### Answer to the Question 01/96

The question was:
What is the minimal speed with which a person can run on the surface of the water.

(2/96)The most reasonable answer was submitted by Deniz Ertas (post-doc at Harvard).
The shortened (and maybe slightly distorted) version of his answer can be expressed as follows: If water with density rho is pushed with velocity v by a foot of area A, then a force rho*A*v^2 is generated (check the dimensionality!). This force must be of order of the weight W of the person. Thus an order of magnitude estimate should be v=sqrt{W/rho*A}=10 m/sec. There is however a catch: The question was about the horizontal velocity, while the argument considered velocity of vertical treading.

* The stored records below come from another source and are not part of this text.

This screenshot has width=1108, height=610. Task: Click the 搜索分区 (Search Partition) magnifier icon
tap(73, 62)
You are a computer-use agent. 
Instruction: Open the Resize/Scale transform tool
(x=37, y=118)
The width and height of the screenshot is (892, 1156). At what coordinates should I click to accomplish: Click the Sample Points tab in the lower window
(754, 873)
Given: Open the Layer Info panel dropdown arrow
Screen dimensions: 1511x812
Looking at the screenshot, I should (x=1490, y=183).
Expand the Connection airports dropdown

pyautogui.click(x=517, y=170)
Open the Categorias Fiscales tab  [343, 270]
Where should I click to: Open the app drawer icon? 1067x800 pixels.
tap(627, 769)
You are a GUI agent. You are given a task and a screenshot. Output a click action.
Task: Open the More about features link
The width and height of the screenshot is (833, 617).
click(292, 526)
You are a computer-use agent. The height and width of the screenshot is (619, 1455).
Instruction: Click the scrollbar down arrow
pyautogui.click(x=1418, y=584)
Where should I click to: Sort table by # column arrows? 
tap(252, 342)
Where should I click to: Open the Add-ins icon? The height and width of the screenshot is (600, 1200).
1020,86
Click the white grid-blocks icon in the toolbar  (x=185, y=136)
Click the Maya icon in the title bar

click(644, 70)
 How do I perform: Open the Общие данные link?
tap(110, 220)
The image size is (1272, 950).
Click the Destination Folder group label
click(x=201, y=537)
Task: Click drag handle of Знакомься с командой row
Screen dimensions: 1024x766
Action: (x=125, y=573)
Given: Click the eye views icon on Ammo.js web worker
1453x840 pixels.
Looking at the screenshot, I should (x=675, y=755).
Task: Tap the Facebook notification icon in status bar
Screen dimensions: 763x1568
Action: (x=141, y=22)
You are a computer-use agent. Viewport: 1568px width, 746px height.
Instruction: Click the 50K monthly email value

Can we actually move with arbitrarily slow velocity provided we are treading with sufficient speed? [Ertas' detailed explanation appears at the bottom of this page.]

(12/96) Few months after we finished the discussions, our question recieved an unexpected answer from the works of people ( J.W. Glasheen and T.A. McMahon) investigating lizards running on the water. See the abstracts of two papers on the subject: 1, 2 and the figure at the bottom of this paragraph. (See also Sept. 1997 issue of Scientific American.) From these works we can deduce the following:
(1) The force rho*A*v^2 has a prefactor of about 1/3. The prefactor depends on the shape of the foot, but we have an answer only for a foot of circular shape (of course!). There are also some corrections: (a) there is a dependence of the force on the depth as a result of hydrostatic pressure; it is negligible in our case; (b) there is an impact force during the entrance of the foot into the water - also negligible in our case. The presence of the prefactor increases our velocity estimate to velocities closer to 20 m/sec.
(2) The the papers mentioned above also tell us about an additional problem: As the foot enters the water, the water separates and the foot must be withdrawn before the cavity in the water closes. However, we note that a person running on the water will not push his foot into the water more than 0.5 m, which will last for about 0.02 sec. From the graphs in the papers it is clear that the person has enough time to withdraw the foot before the cavity closes.
(3) It is not clear how far forward should a person place his foot in the next step, but it seems reasonable that he must move at least 0.5 m (the depth of the cavity created in the previous step). In this case the horizontal running velocity will also be about 20 m/sec.
(4) The most important problem raised in the articles mentioned above is the question of power: the person is supposed to apply a force of 600N at speed of 20 m/sec, i.e. the power will be 12000 Watts. This is way beyond the human ability.
So now we know that it is impossible to run on water barefoot. Can we bring all the numbers into a reasonable range by wearing BIG shoes?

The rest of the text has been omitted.